A obesidade infantil tem avançado no Ceará e já atinge 40% das crianças de 0 a 9 anos, segundo dados do Sistema de Vigilância Alimentar e Nutricional (Sisvan), do Ministério da Saúde. O cenário preocupa especialistas, que alertam para o surgimento precoce de doenças antes consideradas comuns apenas na fase adulta, como hipertensão, diabetes, problemas cardíacos e nas articulações.

 

Além do excesso de peso, o levantamento mostra que 9% das crianças cearenses apresentam obesidade grave, condição caracterizada por um Índice de Massa Corporal (IMC) extremamente elevado para a idade. Entre os principais fatores apontados para esse aumento estão o consumo frequente de alimentos ultraprocessados, ricos em açúcar, gordura e sódio, aliado ao sedentarismo e à redução da prática de atividades físicas.

 

Especialistas destacam que a obesidade infantil é uma doença crônica e multifatorial, influenciada por fatores genéticos, ambientais, sociais e comportamentais.
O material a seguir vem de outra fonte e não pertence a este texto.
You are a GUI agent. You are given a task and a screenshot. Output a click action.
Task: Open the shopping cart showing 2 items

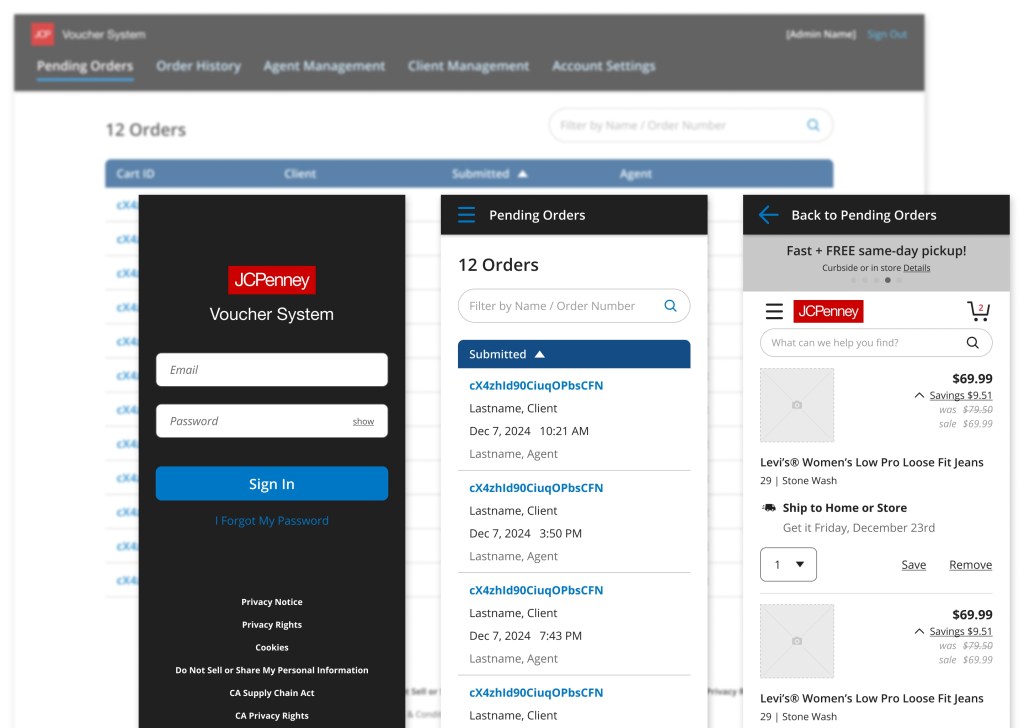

Sem tratamento adequado, o excesso de peso pode persistir na vida adulta, aumentando o risco de doenças crônicas e sobrecarregando o sistema público de saúde.

 

No Ceará, instituições como o Instituto da Primeira Infância (Iprede) desenvolvem programas de acompanhamento nutricional e multidisciplinar para crianças com excesso de peso, reforçando a importância do diagnóstico precoce, da reeducação alimentar e da participação da família no tratamento.